**Source text**.
To find "Single White Product," I went to Feed, typed
"product testing" into the site search engine, and had the article on
my screen in a matter of seconds. Even if I hadn't remembered where I read it, a
search engine can usually find things for you pretty quickly.
This article is four years old, but it still feels very fresh. No doubt that's
because things are even more rigorously focus-grouped today than they were in
1997. And no one who follows modern political campaigns or watched Making the
Band or Popstars can have any doubt that human beings are product tested
every day.
Other links to things I read years ago but are still readily available on the
Internet:
- Flowers
For Trinitron - I have a strange fondness for jokes about the 1959
short story "Flowers For Algernon" by Daniel Keyes. I can't
explain it, I just think they're really funny. One of my favorite
cartoonists, Ruben Bolling, did this take on the story in 1995.
- imminent drowning of the net
in sticky brown liquid - This dates all the way back to 1994, but I
didn't read it until I started reading Usenet newsgroups in 1995 or 1996. It's
a little dated now, and even back in 1994 I don't think many people believed
that Usenet would be the dominant form of Internet communications 25 years
hence. (Usenetters have been predicting the demise of Usenet almost as long as
there has been a Usenet.) On the other hand, given the immense popularity of
ad-supported e-mail services like Hotmail, maybe the person who wrote this
wasn't as far off the mark as some might think.

**Goals**.
1 – In the post, transcribe the stretch from "This article is" through "story in 1995.".
2 – According to the post, why does the four-year-old "Single White Product" article still feel fresh?

**Dataset extract**.
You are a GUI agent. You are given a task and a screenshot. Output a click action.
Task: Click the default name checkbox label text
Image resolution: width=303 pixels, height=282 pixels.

**Outputs**.
1 –
This article is four years old, but it still feels very fresh. No doubt that's
because things are even more rigorously focus-grouped today than they were in
1997. And no one who follows modern political campaigns or watched Making the
Band or Popstars can have any doubt that human beings are product tested
every day.
Other links to things I read years ago but are still readily available on the
Internet:
- Flowers
For Trinitron - I have a strange fondness for jokes about the 1959
short story "Flowers For Algernon" by Daniel Keyes. I can't
explain it, I just think they're really funny. One of my favorite
cartoonists, Ruben Bolling, did this take on the story in 1995.

2 – It still feels fresh because things are even more rigorously focus-grouped today than they were in 1997.